── Listed records ──
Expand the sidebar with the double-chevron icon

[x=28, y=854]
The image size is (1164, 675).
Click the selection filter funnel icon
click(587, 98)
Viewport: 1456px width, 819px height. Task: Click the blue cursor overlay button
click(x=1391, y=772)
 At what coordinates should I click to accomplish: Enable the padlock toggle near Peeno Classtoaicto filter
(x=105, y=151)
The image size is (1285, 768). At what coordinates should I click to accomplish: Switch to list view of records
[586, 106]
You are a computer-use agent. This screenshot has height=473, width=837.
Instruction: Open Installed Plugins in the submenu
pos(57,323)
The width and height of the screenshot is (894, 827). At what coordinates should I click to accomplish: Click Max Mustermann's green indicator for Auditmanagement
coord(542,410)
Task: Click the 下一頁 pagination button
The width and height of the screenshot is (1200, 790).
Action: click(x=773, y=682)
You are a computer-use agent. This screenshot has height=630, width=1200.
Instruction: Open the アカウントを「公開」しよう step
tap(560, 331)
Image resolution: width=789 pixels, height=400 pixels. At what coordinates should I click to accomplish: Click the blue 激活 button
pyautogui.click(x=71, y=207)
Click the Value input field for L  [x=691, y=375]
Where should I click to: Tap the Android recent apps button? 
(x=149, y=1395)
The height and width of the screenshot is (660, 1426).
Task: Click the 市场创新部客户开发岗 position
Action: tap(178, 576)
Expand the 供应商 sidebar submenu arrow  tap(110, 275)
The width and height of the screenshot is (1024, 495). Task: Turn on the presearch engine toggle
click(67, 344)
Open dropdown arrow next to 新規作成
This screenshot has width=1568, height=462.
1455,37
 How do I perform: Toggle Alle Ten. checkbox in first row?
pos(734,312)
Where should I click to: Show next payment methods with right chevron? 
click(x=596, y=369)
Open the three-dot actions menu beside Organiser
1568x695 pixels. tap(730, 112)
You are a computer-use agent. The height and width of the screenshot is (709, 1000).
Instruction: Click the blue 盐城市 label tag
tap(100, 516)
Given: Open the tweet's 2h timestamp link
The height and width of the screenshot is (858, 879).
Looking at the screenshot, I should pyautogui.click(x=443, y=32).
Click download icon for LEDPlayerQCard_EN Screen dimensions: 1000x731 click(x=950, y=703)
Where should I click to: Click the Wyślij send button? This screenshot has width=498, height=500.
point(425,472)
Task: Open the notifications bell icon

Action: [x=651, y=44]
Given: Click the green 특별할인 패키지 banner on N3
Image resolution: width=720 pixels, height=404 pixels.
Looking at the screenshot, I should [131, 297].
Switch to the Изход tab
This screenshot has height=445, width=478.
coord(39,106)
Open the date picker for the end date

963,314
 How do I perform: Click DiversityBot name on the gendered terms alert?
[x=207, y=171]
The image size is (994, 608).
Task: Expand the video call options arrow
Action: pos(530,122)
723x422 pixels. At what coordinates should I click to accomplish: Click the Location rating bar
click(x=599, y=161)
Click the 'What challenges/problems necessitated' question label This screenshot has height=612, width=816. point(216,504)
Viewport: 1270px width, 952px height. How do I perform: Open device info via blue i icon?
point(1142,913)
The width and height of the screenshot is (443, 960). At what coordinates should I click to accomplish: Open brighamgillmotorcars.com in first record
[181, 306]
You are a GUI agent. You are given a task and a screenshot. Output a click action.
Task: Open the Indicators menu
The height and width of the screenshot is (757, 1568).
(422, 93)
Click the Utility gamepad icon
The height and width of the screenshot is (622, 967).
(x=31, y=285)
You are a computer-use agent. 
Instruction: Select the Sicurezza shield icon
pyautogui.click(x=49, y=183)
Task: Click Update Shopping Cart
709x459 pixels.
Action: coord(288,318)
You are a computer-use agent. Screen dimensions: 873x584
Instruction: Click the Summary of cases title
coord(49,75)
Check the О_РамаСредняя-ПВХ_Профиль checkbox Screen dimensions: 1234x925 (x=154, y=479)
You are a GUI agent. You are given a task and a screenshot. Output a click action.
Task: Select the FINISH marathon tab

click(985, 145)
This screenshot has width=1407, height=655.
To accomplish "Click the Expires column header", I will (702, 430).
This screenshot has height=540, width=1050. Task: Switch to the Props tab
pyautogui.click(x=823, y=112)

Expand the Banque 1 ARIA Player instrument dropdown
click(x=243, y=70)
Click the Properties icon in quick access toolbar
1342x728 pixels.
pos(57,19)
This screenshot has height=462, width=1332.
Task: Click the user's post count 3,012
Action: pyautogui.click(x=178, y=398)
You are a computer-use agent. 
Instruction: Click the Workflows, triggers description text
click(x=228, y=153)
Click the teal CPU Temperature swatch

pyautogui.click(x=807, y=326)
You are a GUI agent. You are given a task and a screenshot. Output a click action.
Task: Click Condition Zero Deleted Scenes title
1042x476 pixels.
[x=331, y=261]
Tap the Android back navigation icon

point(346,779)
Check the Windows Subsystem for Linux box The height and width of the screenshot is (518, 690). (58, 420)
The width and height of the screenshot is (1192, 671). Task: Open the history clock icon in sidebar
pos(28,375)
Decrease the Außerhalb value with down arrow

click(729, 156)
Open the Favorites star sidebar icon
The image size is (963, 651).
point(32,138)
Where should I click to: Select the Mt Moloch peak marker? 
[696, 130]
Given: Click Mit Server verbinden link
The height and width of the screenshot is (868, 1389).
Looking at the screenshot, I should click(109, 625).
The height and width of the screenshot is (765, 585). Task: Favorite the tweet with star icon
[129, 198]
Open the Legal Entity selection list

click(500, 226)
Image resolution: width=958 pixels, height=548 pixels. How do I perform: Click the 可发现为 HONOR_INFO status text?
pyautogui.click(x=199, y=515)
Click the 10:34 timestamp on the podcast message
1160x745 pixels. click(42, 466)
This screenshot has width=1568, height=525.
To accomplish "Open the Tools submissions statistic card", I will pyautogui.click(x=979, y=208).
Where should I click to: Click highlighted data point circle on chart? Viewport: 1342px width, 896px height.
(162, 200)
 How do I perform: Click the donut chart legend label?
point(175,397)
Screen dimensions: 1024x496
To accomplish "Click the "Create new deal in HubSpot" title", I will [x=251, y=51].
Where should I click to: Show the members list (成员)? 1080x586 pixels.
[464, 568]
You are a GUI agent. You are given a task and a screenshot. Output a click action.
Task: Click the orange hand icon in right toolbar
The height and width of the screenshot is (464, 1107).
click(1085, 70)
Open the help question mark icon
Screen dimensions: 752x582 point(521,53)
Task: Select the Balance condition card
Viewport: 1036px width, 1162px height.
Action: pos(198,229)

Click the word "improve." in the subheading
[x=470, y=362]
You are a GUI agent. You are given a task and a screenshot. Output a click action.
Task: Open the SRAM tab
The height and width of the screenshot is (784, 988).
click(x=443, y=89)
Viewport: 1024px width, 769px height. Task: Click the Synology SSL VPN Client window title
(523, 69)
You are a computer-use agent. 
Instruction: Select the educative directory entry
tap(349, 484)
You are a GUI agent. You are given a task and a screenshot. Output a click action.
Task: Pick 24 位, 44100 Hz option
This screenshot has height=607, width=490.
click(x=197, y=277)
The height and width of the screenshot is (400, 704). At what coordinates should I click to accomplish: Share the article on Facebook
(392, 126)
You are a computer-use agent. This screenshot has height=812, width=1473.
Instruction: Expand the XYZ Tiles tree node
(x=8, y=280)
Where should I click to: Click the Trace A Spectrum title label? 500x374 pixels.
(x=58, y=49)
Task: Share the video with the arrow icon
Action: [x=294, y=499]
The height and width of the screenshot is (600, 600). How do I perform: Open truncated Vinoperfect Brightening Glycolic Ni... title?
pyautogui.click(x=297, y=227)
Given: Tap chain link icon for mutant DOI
───
Required action. Set every record down word for word, omitting none.

Solution to this problem.
Expand the sidebar with the double-chevron icon

[x=28, y=854]
The image size is (1164, 675).
Click the selection filter funnel icon
click(587, 98)
Viewport: 1456px width, 819px height. Task: Click the blue cursor overlay button
click(x=1391, y=772)
 At what coordinates should I click to accomplish: Enable the padlock toggle near Peeno Classtoaicto filter
(x=105, y=151)
The image size is (1285, 768). At what coordinates should I click to accomplish: Switch to list view of records
[586, 106]
You are a computer-use agent. This screenshot has height=473, width=837.
Instruction: Open Installed Plugins in the submenu
pos(57,323)
The width and height of the screenshot is (894, 827). At what coordinates should I click to accomplish: Click Max Mustermann's green indicator for Auditmanagement
coord(542,410)
Task: Click the 下一頁 pagination button
The width and height of the screenshot is (1200, 790).
Action: click(x=773, y=682)
You are a computer-use agent. This screenshot has height=630, width=1200.
Instruction: Open the アカウントを「公開」しよう step
tap(560, 331)
Image resolution: width=789 pixels, height=400 pixels. At what coordinates should I click to accomplish: Click the blue 激活 button
pyautogui.click(x=71, y=207)
Click the Value input field for L  [x=691, y=375]
Where should I click to: Tap the Android recent apps button? 
(x=149, y=1395)
The height and width of the screenshot is (660, 1426).
Task: Click the 市场创新部客户开发岗 position
Action: tap(178, 576)
Expand the 供应商 sidebar submenu arrow  tap(110, 275)
The width and height of the screenshot is (1024, 495). Task: Turn on the presearch engine toggle
click(67, 344)
Open dropdown arrow next to 新規作成
This screenshot has width=1568, height=462.
1455,37
 How do I perform: Toggle Alle Ten. checkbox in first row?
pos(734,312)
Where should I click to: Show next payment methods with right chevron? 
click(x=596, y=369)
Open the three-dot actions menu beside Organiser
1568x695 pixels. tap(730, 112)
You are a computer-use agent. The height and width of the screenshot is (709, 1000).
Instruction: Click the blue 盐城市 label tag
tap(100, 516)
Given: Open the tweet's 2h timestamp link
The height and width of the screenshot is (858, 879).
Looking at the screenshot, I should pyautogui.click(x=443, y=32).
Click download icon for LEDPlayerQCard_EN Screen dimensions: 1000x731 click(x=950, y=703)
Where should I click to: Click the Wyślij send button? This screenshot has width=498, height=500.
point(425,472)
Task: Open the notifications bell icon

Action: [x=651, y=44]
Given: Click the green 특별할인 패키지 banner on N3
Image resolution: width=720 pixels, height=404 pixels.
Looking at the screenshot, I should [131, 297].
Switch to the Изход tab
This screenshot has height=445, width=478.
coord(39,106)
Open the date picker for the end date

963,314
 How do I perform: Click DiversityBot name on the gendered terms alert?
[x=207, y=171]
The image size is (994, 608).
Task: Expand the video call options arrow
Action: pos(530,122)
723x422 pixels. At what coordinates should I click to accomplish: Click the Location rating bar
click(x=599, y=161)
Click the 'What challenges/problems necessitated' question label This screenshot has height=612, width=816. point(216,504)
Viewport: 1270px width, 952px height. How do I perform: Open device info via blue i icon?
point(1142,913)
The width and height of the screenshot is (443, 960). At what coordinates should I click to accomplish: Open brighamgillmotorcars.com in first record
[181, 306]
You are a GUI agent. You are given a task and a screenshot. Output a click action.
Task: Open the Indicators menu
The height and width of the screenshot is (757, 1568).
(422, 93)
Click the Utility gamepad icon
The height and width of the screenshot is (622, 967).
(x=31, y=285)
You are a computer-use agent. 
Instruction: Select the Sicurezza shield icon
pyautogui.click(x=49, y=183)
Task: Click Update Shopping Cart
709x459 pixels.
Action: coord(288,318)
You are a computer-use agent. Screen dimensions: 873x584
Instruction: Click the Summary of cases title
coord(49,75)
Check the О_РамаСредняя-ПВХ_Профиль checkbox Screen dimensions: 1234x925 (x=154, y=479)
You are a GUI agent. You are given a task and a screenshot. Output a click action.
Task: Select the FINISH marathon tab

click(985, 145)
This screenshot has width=1407, height=655.
To accomplish "Click the Expires column header", I will (702, 430).
This screenshot has height=540, width=1050. Task: Switch to the Props tab
pyautogui.click(x=823, y=112)

Expand the Banque 1 ARIA Player instrument dropdown
click(x=243, y=70)
Click the Properties icon in quick access toolbar
1342x728 pixels.
pos(57,19)
This screenshot has height=462, width=1332.
Task: Click the user's post count 3,012
Action: pyautogui.click(x=178, y=398)
You are a computer-use agent. 
Instruction: Click the Workflows, triggers description text
click(x=228, y=153)
Click the teal CPU Temperature swatch

pyautogui.click(x=807, y=326)
You are a GUI agent. You are given a task and a screenshot. Output a click action.
Task: Click Condition Zero Deleted Scenes title
1042x476 pixels.
[x=331, y=261]
Tap the Android back navigation icon

point(346,779)
Check the Windows Subsystem for Linux box The height and width of the screenshot is (518, 690). (58, 420)
The width and height of the screenshot is (1192, 671). Task: Open the history clock icon in sidebar
pos(28,375)
Decrease the Außerhalb value with down arrow

click(729, 156)
Open the Favorites star sidebar icon
The image size is (963, 651).
point(32,138)
Where should I click to: Select the Mt Moloch peak marker? 
[696, 130]
Given: Click Mit Server verbinden link
The height and width of the screenshot is (868, 1389).
Looking at the screenshot, I should click(109, 625).
The height and width of the screenshot is (765, 585). Task: Favorite the tweet with star icon
[129, 198]
Open the Legal Entity selection list

click(500, 226)
Image resolution: width=958 pixels, height=548 pixels. How do I perform: Click the 可发现为 HONOR_INFO status text?
pyautogui.click(x=199, y=515)
Click the 10:34 timestamp on the podcast message
1160x745 pixels. click(42, 466)
This screenshot has width=1568, height=525.
To accomplish "Open the Tools submissions statistic card", I will pyautogui.click(x=979, y=208).
Where should I click to: Click highlighted data point circle on chart? Viewport: 1342px width, 896px height.
(162, 200)
 How do I perform: Click the donut chart legend label?
point(175,397)
Screen dimensions: 1024x496
To accomplish "Click the "Create new deal in HubSpot" title", I will [x=251, y=51].
Where should I click to: Show the members list (成员)? 1080x586 pixels.
[464, 568]
You are a GUI agent. You are given a task and a screenshot. Output a click action.
Task: Click the orange hand icon in right toolbar
The height and width of the screenshot is (464, 1107).
click(1085, 70)
Open the help question mark icon
Screen dimensions: 752x582 point(521,53)
Task: Select the Balance condition card
Viewport: 1036px width, 1162px height.
Action: pos(198,229)

Click the word "improve." in the subheading
[x=470, y=362]
You are a GUI agent. You are given a task and a screenshot. Output a click action.
Task: Open the SRAM tab
The height and width of the screenshot is (784, 988).
click(x=443, y=89)
Viewport: 1024px width, 769px height. Task: Click the Synology SSL VPN Client window title
(523, 69)
You are a computer-use agent. 
Instruction: Select the educative directory entry
tap(349, 484)
You are a GUI agent. You are given a task and a screenshot. Output a click action.
Task: Pick 24 位, 44100 Hz option
This screenshot has height=607, width=490.
click(x=197, y=277)
The height and width of the screenshot is (400, 704). At what coordinates should I click to accomplish: Share the article on Facebook
(392, 126)
You are a computer-use agent. This screenshot has height=812, width=1473.
Instruction: Expand the XYZ Tiles tree node
(x=8, y=280)
Where should I click to: Click the Trace A Spectrum title label? 500x374 pixels.
(x=58, y=49)
Task: Share the video with the arrow icon
Action: [x=294, y=499]
The height and width of the screenshot is (600, 600). How do I perform: Open truncated Vinoperfect Brightening Glycolic Ni... title?
pyautogui.click(x=297, y=227)
Given: Tap chain link icon for mutant DOI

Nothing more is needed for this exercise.